Chances are you’ve felt a little like Lucy here as she chases the chocolates down the conveyor belt and can’t keep up. Only for you and me, there’s no audience of people laughing and enjoying this. We’re just scrambling, doing our best despite the fact that we have so little control over the speed of the conveyor belt.
If you’re feeling burnt out, you’re not alone. According to Gallup research published shortly before the pandemic, ⅔ of workers felt burnout symptoms. That percentage is surely higher now.
But what exactly leads us to want to throw in the towel because we’re emotionally exhausted at work? I believe that understanding how burnout works is the first step to managing it. And I Love Lucy nailed it 60 years ago:
Gallup’s research says that the following were the most impactful factors for employees who experienced burnout:
- Unfair Treatment
- Unmanageable Workload
- Lack of Role Clarity
- Lack of Communication & Support from Manager
- Unreasonable Time Pressure
Lucy on the conveyor belt, after her boss yells at her and leaves, has both an unmanageable workload and unreasonable time pressure. Even though her role is clear, it’s not fair to put her on the hook for the consequences when the conveyor belt is running like that.

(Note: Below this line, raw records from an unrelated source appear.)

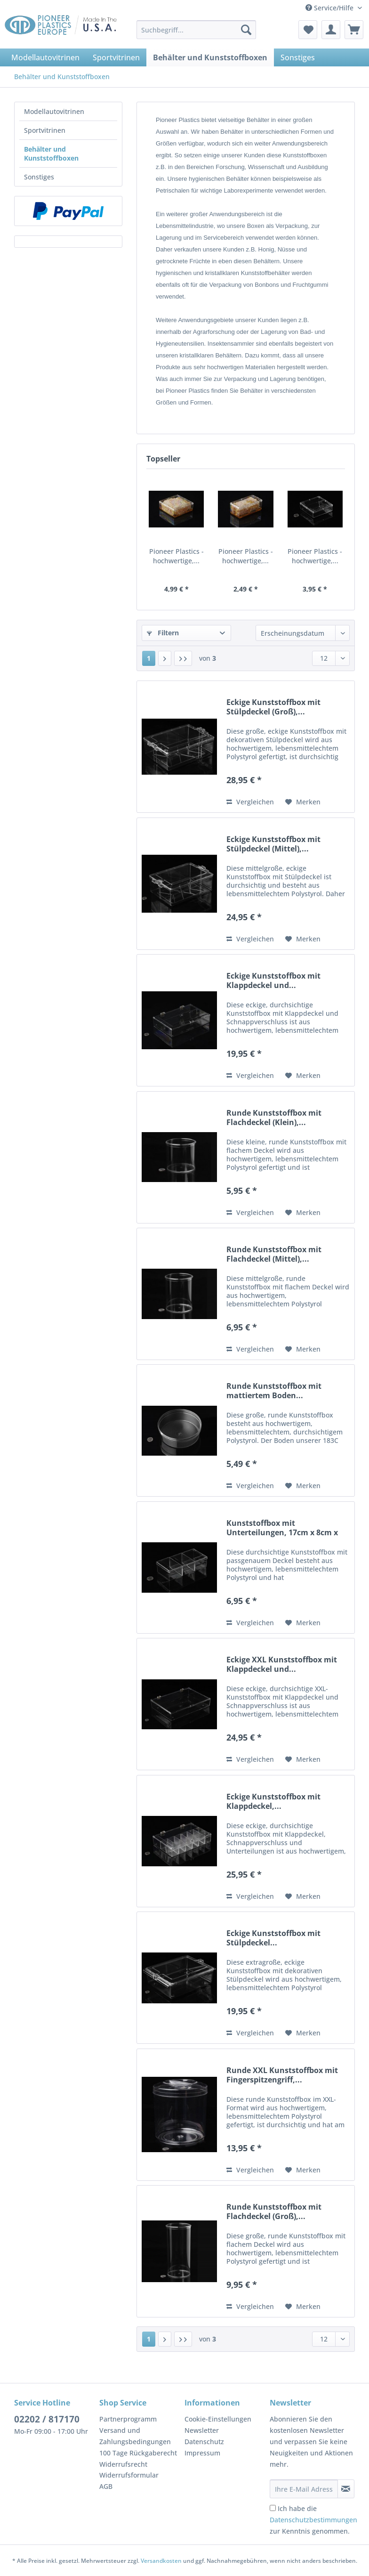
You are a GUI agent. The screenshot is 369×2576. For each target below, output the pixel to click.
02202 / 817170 (47, 2419)
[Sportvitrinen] (116, 57)
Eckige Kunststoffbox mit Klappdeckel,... (273, 1801)
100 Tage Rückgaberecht (138, 2452)
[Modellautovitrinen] (45, 57)
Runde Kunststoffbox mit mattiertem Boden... (273, 1390)
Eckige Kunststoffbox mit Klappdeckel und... (273, 980)
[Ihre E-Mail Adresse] (304, 2488)
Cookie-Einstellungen (217, 2418)
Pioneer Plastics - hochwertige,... (176, 556)
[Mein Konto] (330, 29)
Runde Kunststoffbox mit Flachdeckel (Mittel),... (273, 1254)
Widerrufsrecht (123, 2464)
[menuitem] (196, 34)
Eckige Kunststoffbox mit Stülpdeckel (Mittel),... (273, 843)
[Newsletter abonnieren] (345, 2488)
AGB (105, 2486)
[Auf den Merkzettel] (303, 802)
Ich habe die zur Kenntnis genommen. (313, 2519)
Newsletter (201, 2430)
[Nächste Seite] (164, 658)
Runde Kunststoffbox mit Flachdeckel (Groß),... (273, 2211)
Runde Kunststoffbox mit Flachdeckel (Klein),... (273, 1117)
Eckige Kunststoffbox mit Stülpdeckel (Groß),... (273, 706)
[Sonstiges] (297, 57)
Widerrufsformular (129, 2475)
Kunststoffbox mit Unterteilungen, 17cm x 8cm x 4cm (282, 1527)
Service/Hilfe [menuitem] (330, 7)
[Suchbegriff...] (196, 29)
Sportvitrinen (44, 130)
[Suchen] (246, 29)
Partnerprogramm (128, 2418)
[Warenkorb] (354, 29)
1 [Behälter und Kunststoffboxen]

So How Can We Help Our Teams From Giving Up When Burnout Is Near?
If there’s one overall principle to follow, it’s this: if your people are on the hook for the consequences and have no control over the way things go, give them more control or take them off the hook for the consequences.
For example, if a government decides to shut down small businesses in order to prevent people from dying, that’s just taken away control from those business owners—so the government should take away some consequences, e.g. by giving those businesses stimulus money.
Or if a company is struggling financially and employees are going to suffer no matter how hard they work at their jobs, give them more control over their situation by letting them get involved in making strategic decisions about their teams or the company (rather than just telling them to do their job).
These are not easy kinds of changes to make. But you don’t always have to make big, dramatic moves to give people more control or to reduce the consequences of things that aren’t in their control. Little things go a long way.